Stated goal: Copy the items below verbatim, from the line containing "Task: Click the" through the end of the items, including both ends. Leave the pictures out of your copy.

--- BEGIN ---

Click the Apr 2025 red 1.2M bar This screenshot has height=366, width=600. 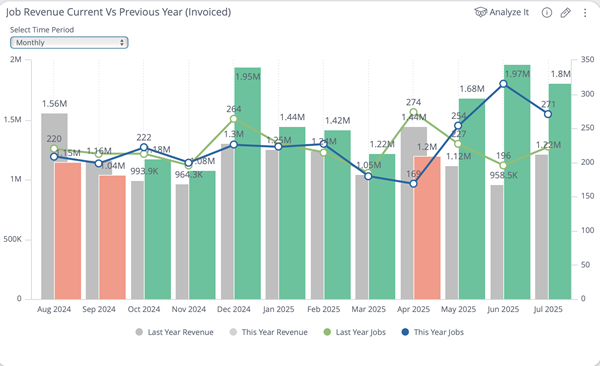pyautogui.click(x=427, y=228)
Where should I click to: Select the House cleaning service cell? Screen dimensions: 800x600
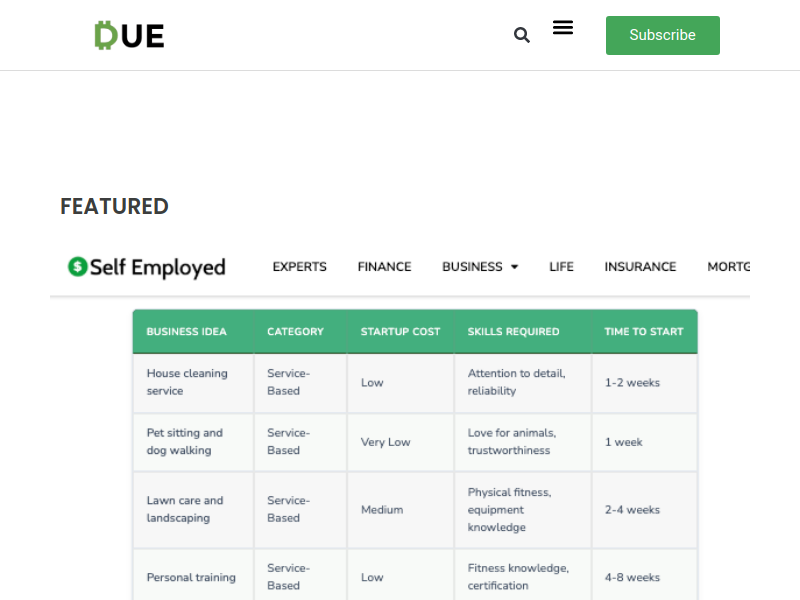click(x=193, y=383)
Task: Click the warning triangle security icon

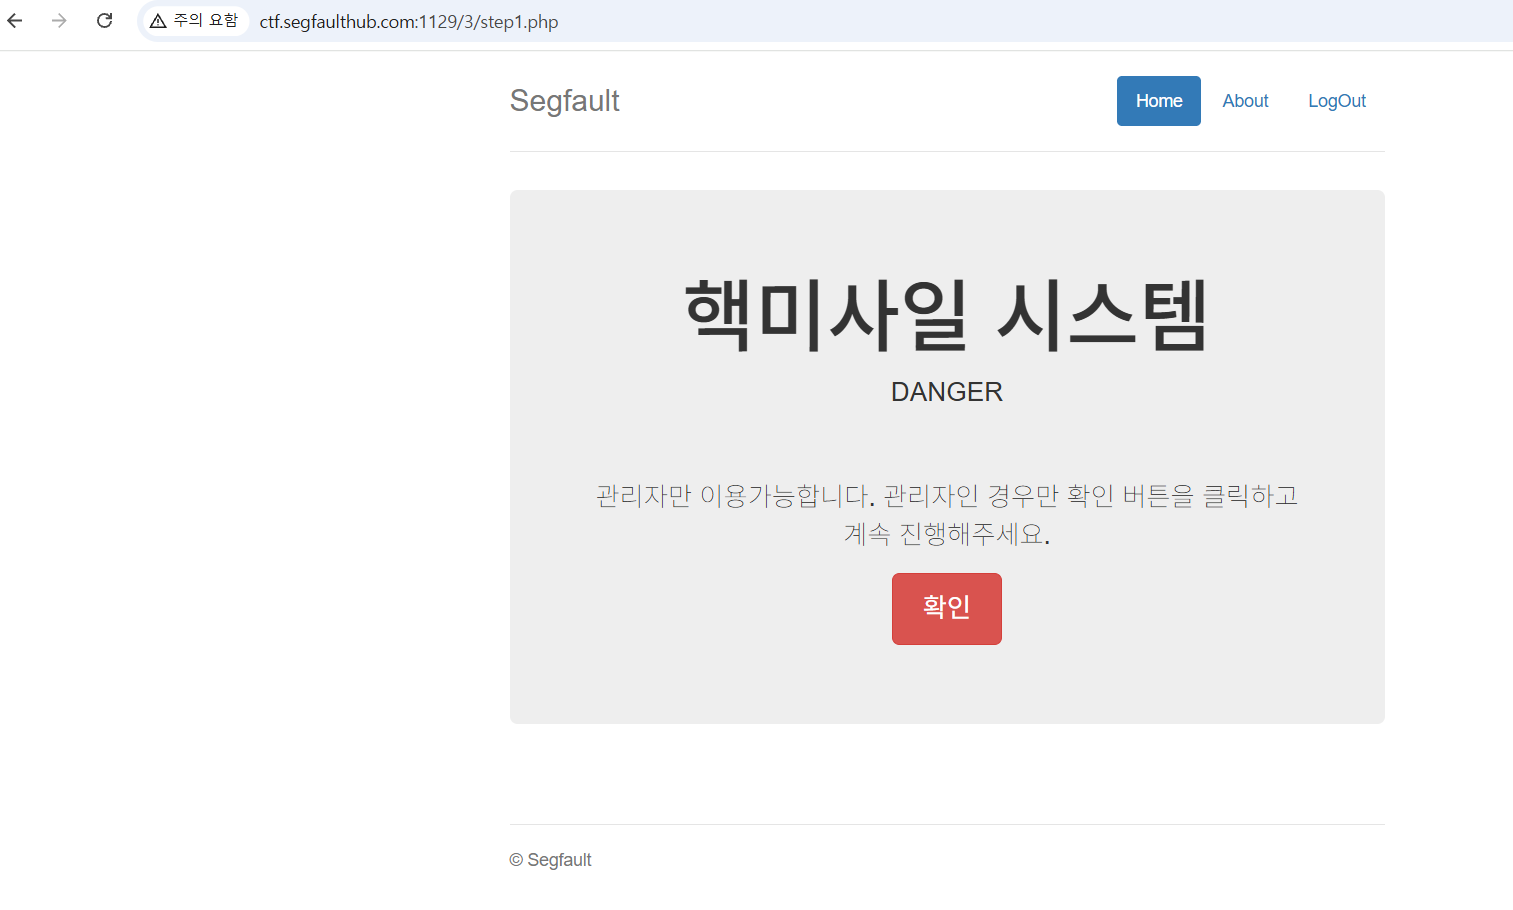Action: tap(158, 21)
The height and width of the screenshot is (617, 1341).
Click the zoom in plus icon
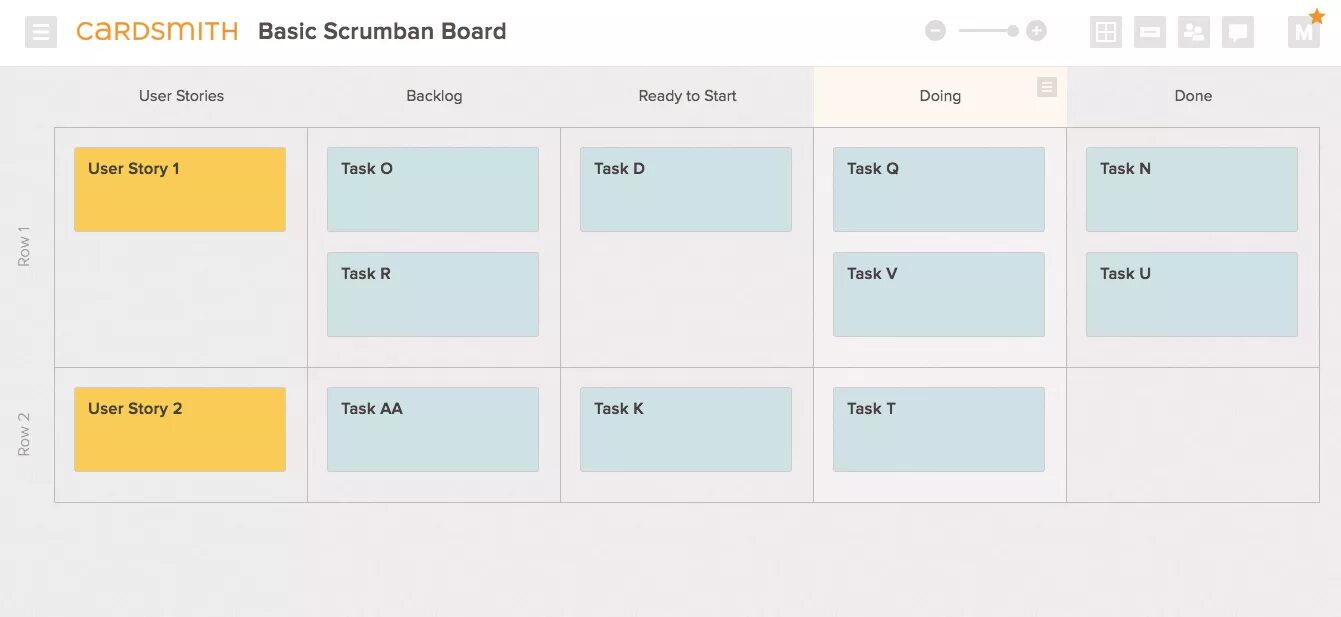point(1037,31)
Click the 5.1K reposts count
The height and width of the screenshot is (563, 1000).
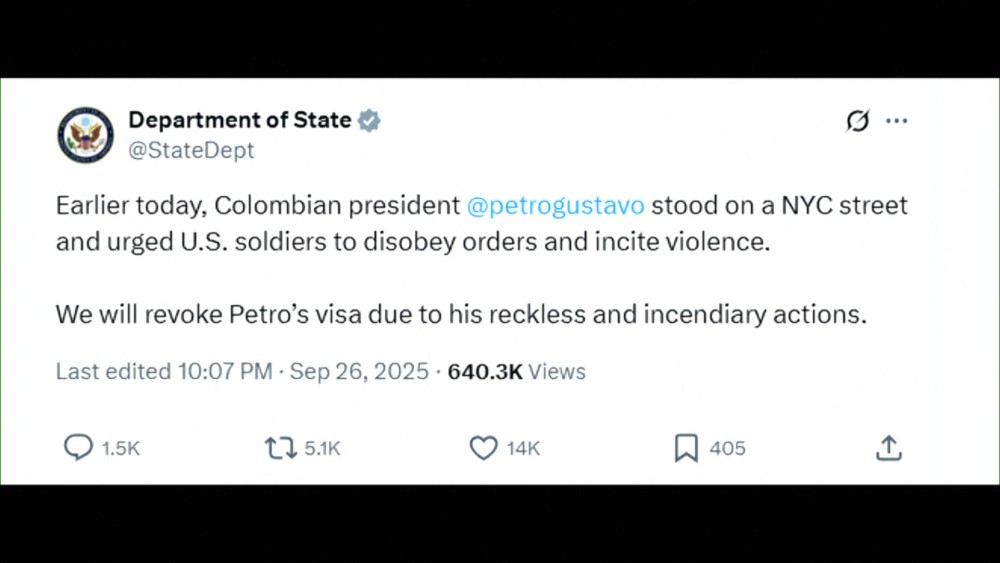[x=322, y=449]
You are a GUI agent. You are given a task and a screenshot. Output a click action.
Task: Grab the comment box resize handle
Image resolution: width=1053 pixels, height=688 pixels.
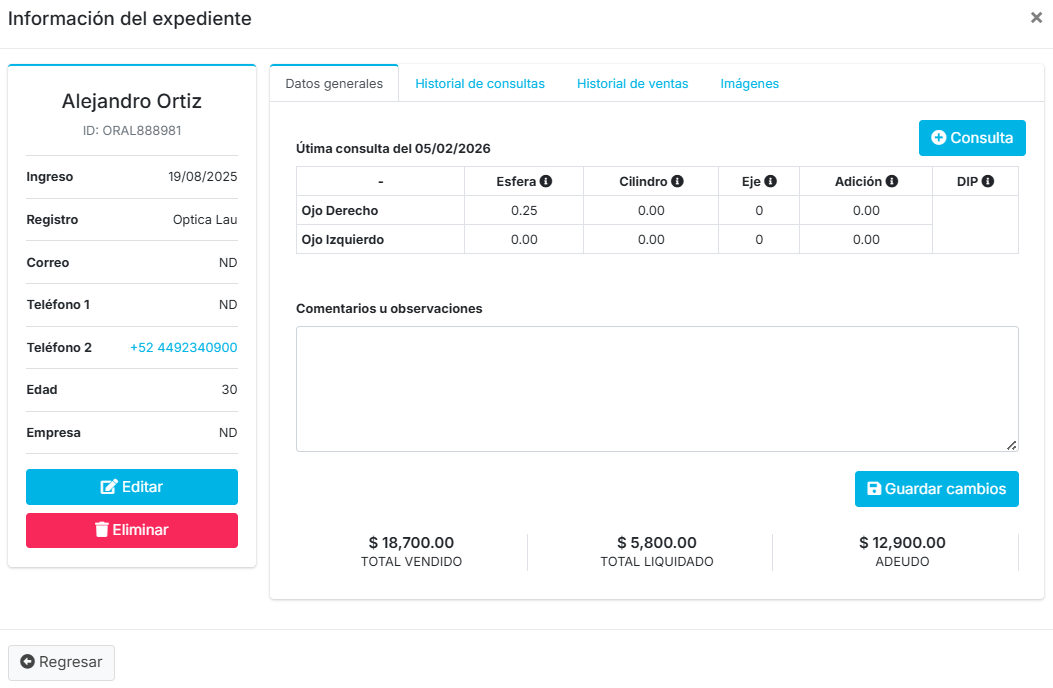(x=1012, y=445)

--- END ---

Task answer:
Task: Click the warning triangle security icon

Action: tap(158, 21)
The height and width of the screenshot is (617, 1341).
Click the zoom in plus icon
point(1037,31)
Click the 5.1K reposts count
The height and width of the screenshot is (563, 1000).
[x=322, y=449]
You are a GUI agent. You are given a task and a screenshot. Output a click action.
Task: Grab the comment box resize handle
Image resolution: width=1053 pixels, height=688 pixels.
(x=1012, y=445)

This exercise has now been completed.